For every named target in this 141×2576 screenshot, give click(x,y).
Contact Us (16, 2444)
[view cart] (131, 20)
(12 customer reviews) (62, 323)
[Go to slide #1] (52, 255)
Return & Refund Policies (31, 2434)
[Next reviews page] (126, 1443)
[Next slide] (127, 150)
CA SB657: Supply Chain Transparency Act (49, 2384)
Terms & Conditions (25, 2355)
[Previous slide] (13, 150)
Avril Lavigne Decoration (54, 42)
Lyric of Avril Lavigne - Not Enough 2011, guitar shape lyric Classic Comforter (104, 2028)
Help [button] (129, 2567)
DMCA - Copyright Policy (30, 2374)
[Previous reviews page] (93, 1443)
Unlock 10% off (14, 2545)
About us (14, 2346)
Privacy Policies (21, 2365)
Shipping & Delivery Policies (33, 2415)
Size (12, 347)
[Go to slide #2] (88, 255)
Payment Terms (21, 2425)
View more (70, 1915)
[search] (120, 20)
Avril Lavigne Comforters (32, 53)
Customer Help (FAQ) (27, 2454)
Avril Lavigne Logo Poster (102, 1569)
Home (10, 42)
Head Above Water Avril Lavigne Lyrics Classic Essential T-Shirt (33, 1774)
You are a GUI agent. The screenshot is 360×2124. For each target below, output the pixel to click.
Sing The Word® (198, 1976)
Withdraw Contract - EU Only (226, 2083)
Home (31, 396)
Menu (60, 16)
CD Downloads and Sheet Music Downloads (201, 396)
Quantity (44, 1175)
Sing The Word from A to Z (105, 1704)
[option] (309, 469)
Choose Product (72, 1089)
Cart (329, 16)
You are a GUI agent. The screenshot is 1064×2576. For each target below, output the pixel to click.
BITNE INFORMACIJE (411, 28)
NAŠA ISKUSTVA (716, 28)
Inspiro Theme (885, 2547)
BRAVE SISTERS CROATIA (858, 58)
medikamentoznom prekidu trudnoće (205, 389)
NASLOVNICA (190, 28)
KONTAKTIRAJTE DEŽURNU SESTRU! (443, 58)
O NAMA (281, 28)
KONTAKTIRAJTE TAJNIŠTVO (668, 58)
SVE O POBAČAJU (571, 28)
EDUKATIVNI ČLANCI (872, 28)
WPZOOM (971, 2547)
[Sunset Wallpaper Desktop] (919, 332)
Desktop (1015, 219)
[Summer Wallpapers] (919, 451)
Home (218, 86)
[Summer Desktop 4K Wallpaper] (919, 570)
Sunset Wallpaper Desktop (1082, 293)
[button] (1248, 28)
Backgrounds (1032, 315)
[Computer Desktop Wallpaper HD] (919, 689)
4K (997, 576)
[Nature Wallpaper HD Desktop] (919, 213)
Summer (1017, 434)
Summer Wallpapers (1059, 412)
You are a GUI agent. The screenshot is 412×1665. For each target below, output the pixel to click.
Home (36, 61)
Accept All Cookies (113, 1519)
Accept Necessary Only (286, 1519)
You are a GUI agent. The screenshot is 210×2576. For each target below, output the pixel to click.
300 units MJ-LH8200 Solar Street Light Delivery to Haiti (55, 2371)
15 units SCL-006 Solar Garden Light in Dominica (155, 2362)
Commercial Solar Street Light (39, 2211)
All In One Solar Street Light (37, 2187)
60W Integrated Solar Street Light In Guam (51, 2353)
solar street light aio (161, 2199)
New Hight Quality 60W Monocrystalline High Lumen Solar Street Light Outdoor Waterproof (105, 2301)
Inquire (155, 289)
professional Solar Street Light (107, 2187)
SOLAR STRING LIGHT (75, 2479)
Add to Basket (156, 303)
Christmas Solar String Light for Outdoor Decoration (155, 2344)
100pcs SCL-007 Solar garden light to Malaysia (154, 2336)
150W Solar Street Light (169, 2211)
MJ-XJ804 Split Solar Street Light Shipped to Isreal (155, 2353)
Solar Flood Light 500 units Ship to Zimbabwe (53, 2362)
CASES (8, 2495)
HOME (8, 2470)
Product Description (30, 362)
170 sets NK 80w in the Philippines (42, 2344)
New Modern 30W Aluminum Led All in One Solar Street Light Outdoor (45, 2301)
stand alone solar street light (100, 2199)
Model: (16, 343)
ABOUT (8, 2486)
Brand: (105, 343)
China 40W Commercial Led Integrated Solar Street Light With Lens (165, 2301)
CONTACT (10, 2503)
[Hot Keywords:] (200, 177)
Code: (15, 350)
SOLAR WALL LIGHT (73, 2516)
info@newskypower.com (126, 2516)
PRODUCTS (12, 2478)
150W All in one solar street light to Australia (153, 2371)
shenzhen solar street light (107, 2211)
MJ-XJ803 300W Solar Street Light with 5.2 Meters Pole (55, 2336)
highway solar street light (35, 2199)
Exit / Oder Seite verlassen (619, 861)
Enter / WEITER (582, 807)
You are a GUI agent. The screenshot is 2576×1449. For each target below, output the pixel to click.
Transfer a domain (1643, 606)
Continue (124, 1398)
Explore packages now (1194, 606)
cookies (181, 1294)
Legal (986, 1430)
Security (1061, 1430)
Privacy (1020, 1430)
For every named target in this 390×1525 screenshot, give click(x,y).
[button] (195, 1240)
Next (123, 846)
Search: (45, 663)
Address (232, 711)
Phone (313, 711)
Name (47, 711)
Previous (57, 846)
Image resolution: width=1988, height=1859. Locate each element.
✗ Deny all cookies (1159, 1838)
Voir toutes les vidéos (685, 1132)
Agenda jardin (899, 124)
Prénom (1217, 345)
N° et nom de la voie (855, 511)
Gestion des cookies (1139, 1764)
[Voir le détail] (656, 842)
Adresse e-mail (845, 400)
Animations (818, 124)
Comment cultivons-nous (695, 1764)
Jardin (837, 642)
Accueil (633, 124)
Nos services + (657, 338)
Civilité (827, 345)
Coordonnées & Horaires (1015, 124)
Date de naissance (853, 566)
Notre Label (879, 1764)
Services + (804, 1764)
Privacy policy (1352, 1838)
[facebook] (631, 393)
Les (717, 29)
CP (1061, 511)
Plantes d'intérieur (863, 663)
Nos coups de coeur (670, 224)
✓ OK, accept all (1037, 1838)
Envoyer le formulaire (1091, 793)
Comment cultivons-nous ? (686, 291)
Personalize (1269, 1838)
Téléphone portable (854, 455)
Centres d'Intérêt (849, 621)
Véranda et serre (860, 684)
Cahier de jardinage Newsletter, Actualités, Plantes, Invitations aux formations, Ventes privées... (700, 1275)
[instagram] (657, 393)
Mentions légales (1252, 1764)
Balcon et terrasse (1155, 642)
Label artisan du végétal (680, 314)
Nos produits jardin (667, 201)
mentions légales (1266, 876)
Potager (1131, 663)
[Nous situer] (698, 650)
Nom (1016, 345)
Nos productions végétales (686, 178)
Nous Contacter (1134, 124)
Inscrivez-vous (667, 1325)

+ + + + +

### Exercise requirements
The full listing must be copied exactly, every line included.

### Solution to the problem
For every named target in this 141×2576 screenshot, give click(x,y).
Contact Us (16, 2444)
[view cart] (131, 20)
(12 customer reviews) (62, 323)
[Go to slide #1] (52, 255)
Return & Refund Policies (31, 2434)
[Next reviews page] (126, 1443)
[Next slide] (127, 150)
CA SB657: Supply Chain Transparency Act (49, 2384)
Terms & Conditions (25, 2355)
[Previous slide] (13, 150)
Avril Lavigne Decoration (54, 42)
Lyric of Avril Lavigne - Not Enough 2011, guitar shape lyric Classic Comforter (104, 2028)
Help [button] (129, 2567)
DMCA - Copyright Policy (30, 2374)
[Previous reviews page] (93, 1443)
Unlock 10% off (14, 2545)
About us (14, 2346)
Privacy Policies (21, 2365)
Shipping & Delivery Policies (33, 2415)
Size (12, 347)
[Go to slide #2] (88, 255)
Payment Terms (21, 2425)
View more (70, 1915)
[search] (120, 20)
Avril Lavigne Comforters (32, 53)
Customer Help (FAQ) (27, 2454)
Avril Lavigne Logo Poster (102, 1569)
Home (10, 42)
Head Above Water Avril Lavigne Lyrics Classic Essential T-Shirt (33, 1774)
You are a GUI agent. The screenshot is 360×2124. For each target below, output the pixel to click.
Sing The Word® (198, 1976)
Withdraw Contract - EU Only (226, 2083)
Home (31, 396)
Menu (60, 16)
CD Downloads and Sheet Music Downloads (201, 396)
Quantity (44, 1175)
Sing The Word from A to Z (105, 1704)
[option] (309, 469)
Choose Product (72, 1089)
Cart (329, 16)
You are a GUI agent. The screenshot is 1064×2576. For each target below, output the pixel to click.
BITNE INFORMACIJE (411, 28)
NAŠA ISKUSTVA (716, 28)
Inspiro Theme (885, 2547)
BRAVE SISTERS CROATIA (858, 58)
medikamentoznom prekidu trudnoće (205, 389)
NASLOVNICA (190, 28)
KONTAKTIRAJTE DEŽURNU SESTRU! (443, 58)
O NAMA (281, 28)
KONTAKTIRAJTE TAJNIŠTVO (668, 58)
SVE O POBAČAJU (571, 28)
EDUKATIVNI ČLANCI (872, 28)
WPZOOM (971, 2547)
[Sunset Wallpaper Desktop] (919, 332)
Desktop (1015, 219)
[Summer Wallpapers] (919, 451)
Home (218, 86)
[Summer Desktop 4K Wallpaper] (919, 570)
Sunset Wallpaper Desktop (1082, 293)
[button] (1248, 28)
Backgrounds (1032, 315)
[Computer Desktop Wallpaper HD] (919, 689)
4K (997, 576)
[Nature Wallpaper HD Desktop] (919, 213)
Summer (1017, 434)
Summer Wallpapers (1059, 412)
You are a GUI agent. The screenshot is 412×1665. For each target below, output the pixel to click.
Home (36, 61)
Accept All Cookies (113, 1519)
Accept Necessary Only (286, 1519)
You are a GUI agent. The screenshot is 210×2576. For each target below, output the pixel to click.
300 units MJ-LH8200 Solar Street Light Delivery to Haiti (55, 2371)
15 units SCL-006 Solar Garden Light in Dominica (155, 2362)
Commercial Solar Street Light (39, 2211)
All In One Solar Street Light (37, 2187)
60W Integrated Solar Street Light In Guam (51, 2353)
solar street light aio (161, 2199)
New Hight Quality 60W Monocrystalline High Lumen Solar Street Light Outdoor Waterproof (105, 2301)
Inquire (155, 289)
professional Solar Street Light (107, 2187)
SOLAR STRING LIGHT (75, 2479)
Add to Basket (156, 303)
Christmas Solar String Light for Outdoor Decoration (155, 2344)
100pcs SCL-007 Solar garden light to Malaysia (154, 2336)
150W Solar Street Light (169, 2211)
MJ-XJ804 Split Solar Street Light Shipped to Isreal (155, 2353)
Solar Flood Light 500 units Ship to Zimbabwe (53, 2362)
CASES (8, 2495)
HOME (8, 2470)
Product Description (30, 362)
170 sets NK 80w in the Philippines (42, 2344)
New Modern 30W Aluminum Led All in One Solar Street Light Outdoor (45, 2301)
stand alone solar street light (100, 2199)
Model: (16, 343)
ABOUT (8, 2486)
Brand: (105, 343)
China 40W Commercial Led Integrated Solar Street Light With Lens (165, 2301)
CONTACT (10, 2503)
[Hot Keywords:] (200, 177)
Code: (15, 350)
SOLAR WALL LIGHT (73, 2516)
info@newskypower.com (126, 2516)
PRODUCTS (12, 2478)
150W All in one solar street light to Australia (153, 2371)
shenzhen solar street light (107, 2211)
MJ-XJ803 300W Solar Street Light with 5.2 Meters Pole (55, 2336)
highway solar street light (35, 2199)
Exit / Oder Seite verlassen (619, 861)
Enter / WEITER (582, 807)
You are a GUI agent. The screenshot is 2576×1449. For each target below, output the pixel to click.
Transfer a domain (1643, 606)
Continue (124, 1398)
Explore packages now (1194, 606)
cookies (181, 1294)
Legal (986, 1430)
Security (1061, 1430)
Privacy (1020, 1430)
For every named target in this 390×1525 screenshot, give click(x,y).
[button] (195, 1240)
Next (123, 846)
Search: (45, 663)
Address (232, 711)
Phone (313, 711)
Name (47, 711)
Previous (57, 846)
Image resolution: width=1988, height=1859. Locate each element.
✗ Deny all cookies (1159, 1838)
Voir toutes les vidéos (685, 1132)
Agenda jardin (899, 124)
Prénom (1217, 345)
N° et nom de la voie (855, 511)
Gestion des cookies (1139, 1764)
[Voir le détail] (656, 842)
Adresse e-mail (845, 400)
Animations (818, 124)
Comment cultivons-nous (695, 1764)
Jardin (837, 642)
Accueil (633, 124)
Nos services + (657, 338)
Civilité (827, 345)
Coordonnées & Horaires (1015, 124)
Date de naissance (853, 566)
Notre Label (879, 1764)
Services + (804, 1764)
Privacy policy (1352, 1838)
[facebook] (631, 393)
Les (717, 29)
CP (1061, 511)
Plantes d'intérieur (863, 663)
Nos coups de coeur (670, 224)
✓ OK, accept all (1037, 1838)
Envoyer le formulaire (1091, 793)
Comment cultivons-nous ? (686, 291)
Personalize (1269, 1838)
Téléphone portable (854, 455)
Centres d'Intérêt (849, 621)
Véranda et serre (860, 684)
Cahier de jardinage Newsletter, Actualités, Plantes, Invitations aux formations, Ventes privées... (700, 1275)
[instagram] (657, 393)
Mentions légales (1252, 1764)
Balcon et terrasse (1155, 642)
Label artisan du végétal (680, 314)
Nos produits jardin (667, 201)
mentions légales (1266, 876)
Potager (1131, 663)
[Nous situer] (698, 650)
Nom (1016, 345)
Nos productions végétales (686, 178)
Nous Contacter (1134, 124)
Inscrivez-vous (667, 1325)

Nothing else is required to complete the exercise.